Abstract: Microbiomes, or the collections of trillions of bacteria and other micro-organisms living on, within and around us, have enormous impact on human life. For example, they help people digest food, promote the growth of farm animals and crops, and degrade pollutants in the environment. Despite the importance of microbiomes, the processes governing their formation and maintenance remain poorly understood. The mammalian gut is a particularly intriguing system for microbiome studies, since a diverse collection of microbes has evolved that specifically colonizes and functions in that environment. The goal of the project is to derive fundamental rules that describe and predict the dynamic process of microbial colonization of the mammalian gut. To achieve this goal, the team of investigators will develop new computer-based methods to automatically extract predictive and explanatory rules from large microbiome data sets. The team will also develop new experimental tools and generate data sets in mouse measuring how microbiomes change over time and across space in the mammalian gut. Overall, the project will further the understanding of the formation of microbiomes in mammals and can provide broader insights into the emergence of other microbial ecosystems, such as those in soil and marine environments. These insights could ultimately help scientists to rationally alter or maintain microbiomes in different environments to benefit human activities. The project will also generate practical resources for the scientific community (computer-based tools and datasets) and provide education on the microbiome to college and elementary school students through courses and hands-on labs.
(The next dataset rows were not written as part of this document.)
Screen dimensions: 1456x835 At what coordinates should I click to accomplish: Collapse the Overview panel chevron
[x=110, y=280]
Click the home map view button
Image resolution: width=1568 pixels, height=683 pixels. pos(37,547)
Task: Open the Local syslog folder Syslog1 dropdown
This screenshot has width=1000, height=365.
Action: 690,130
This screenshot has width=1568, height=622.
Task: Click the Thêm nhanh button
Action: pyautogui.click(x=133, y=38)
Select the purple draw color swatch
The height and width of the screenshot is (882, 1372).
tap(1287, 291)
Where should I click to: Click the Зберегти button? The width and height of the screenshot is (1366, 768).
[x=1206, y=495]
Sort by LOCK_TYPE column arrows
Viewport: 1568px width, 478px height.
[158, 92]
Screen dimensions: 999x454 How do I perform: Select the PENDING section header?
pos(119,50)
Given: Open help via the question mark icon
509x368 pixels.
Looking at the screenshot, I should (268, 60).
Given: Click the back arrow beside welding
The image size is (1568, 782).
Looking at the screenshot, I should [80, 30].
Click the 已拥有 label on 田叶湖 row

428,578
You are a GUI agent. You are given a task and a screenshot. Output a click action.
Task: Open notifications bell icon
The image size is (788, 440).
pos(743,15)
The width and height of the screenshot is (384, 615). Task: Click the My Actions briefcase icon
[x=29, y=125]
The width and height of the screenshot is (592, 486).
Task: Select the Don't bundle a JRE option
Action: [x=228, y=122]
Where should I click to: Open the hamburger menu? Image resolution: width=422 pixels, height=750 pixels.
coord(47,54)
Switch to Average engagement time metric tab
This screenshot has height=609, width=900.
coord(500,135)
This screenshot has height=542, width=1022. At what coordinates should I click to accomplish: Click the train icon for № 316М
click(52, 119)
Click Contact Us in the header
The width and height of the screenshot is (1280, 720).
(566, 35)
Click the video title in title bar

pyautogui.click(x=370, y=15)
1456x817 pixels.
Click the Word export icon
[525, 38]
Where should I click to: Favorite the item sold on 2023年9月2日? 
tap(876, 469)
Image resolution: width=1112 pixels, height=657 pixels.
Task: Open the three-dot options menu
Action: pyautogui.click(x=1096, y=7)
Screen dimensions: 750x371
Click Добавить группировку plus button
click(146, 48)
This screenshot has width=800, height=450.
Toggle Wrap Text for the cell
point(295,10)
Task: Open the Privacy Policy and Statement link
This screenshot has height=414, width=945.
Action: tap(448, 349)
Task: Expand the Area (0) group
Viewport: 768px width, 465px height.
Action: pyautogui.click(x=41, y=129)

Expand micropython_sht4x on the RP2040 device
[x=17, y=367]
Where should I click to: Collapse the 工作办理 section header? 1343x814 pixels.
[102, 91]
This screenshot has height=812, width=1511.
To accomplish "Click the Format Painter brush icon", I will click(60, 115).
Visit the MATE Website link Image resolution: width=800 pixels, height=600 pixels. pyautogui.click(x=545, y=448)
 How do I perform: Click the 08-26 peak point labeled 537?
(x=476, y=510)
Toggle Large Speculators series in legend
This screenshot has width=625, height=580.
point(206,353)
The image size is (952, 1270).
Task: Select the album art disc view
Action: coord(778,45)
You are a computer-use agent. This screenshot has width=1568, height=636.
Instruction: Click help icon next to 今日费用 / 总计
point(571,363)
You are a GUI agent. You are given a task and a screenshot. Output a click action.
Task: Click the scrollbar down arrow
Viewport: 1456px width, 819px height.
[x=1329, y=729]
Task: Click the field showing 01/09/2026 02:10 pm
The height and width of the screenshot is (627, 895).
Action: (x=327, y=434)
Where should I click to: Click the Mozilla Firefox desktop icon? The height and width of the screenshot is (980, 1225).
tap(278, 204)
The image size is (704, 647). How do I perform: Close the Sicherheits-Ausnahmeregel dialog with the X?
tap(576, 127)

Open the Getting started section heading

A wealth of genomic data provides information as to which microbes are present in environments, but little insight into underlying factors that explain or predict complex assemblages of microbial consortia. This project aims to elucidate mechanistic factors that drive the dynamic process of microbial colonization of the mammalian gut. These determinants will be investigated at multiple systems scales, from the level of microbial communities down to the level of individual genes. The project will leverage high-throughput experimental methods developed by the investigators, to generate data characterizing functional genetic selection and spatial organization of microbiota in the mammalian gut. From the Computer Science perspective, the project will develop new computational methods to infer human-interpretable rules and other structured outputs from complex and noisy high-throughput microbiome datasets, using Bayesian and neural-style approaches that incorporate prior biological knowledge while scaling to massive datasets. This project has three main thrusts: 1) Learn microbial community-level rules that quantitatively predict population dynamics of mouse gut colonization and assess these rules across differing ranges of microbial diversity and composition, 2) Elucidate microbial gene-level mechanisms that predict mouse gut colonization dynamics, and 3) Profile microbial spatiotemporal organization and dynamics during gut colonization at the species and gene level to predict microbial community dynamics. The project is expected to establish a set of new computational and experimental tools and principles for understanding the rules of microbial colonization of the gut, with potential applications to other ecosystems including gut microbiota of non-mammalian species as well as complex environmental microbiota.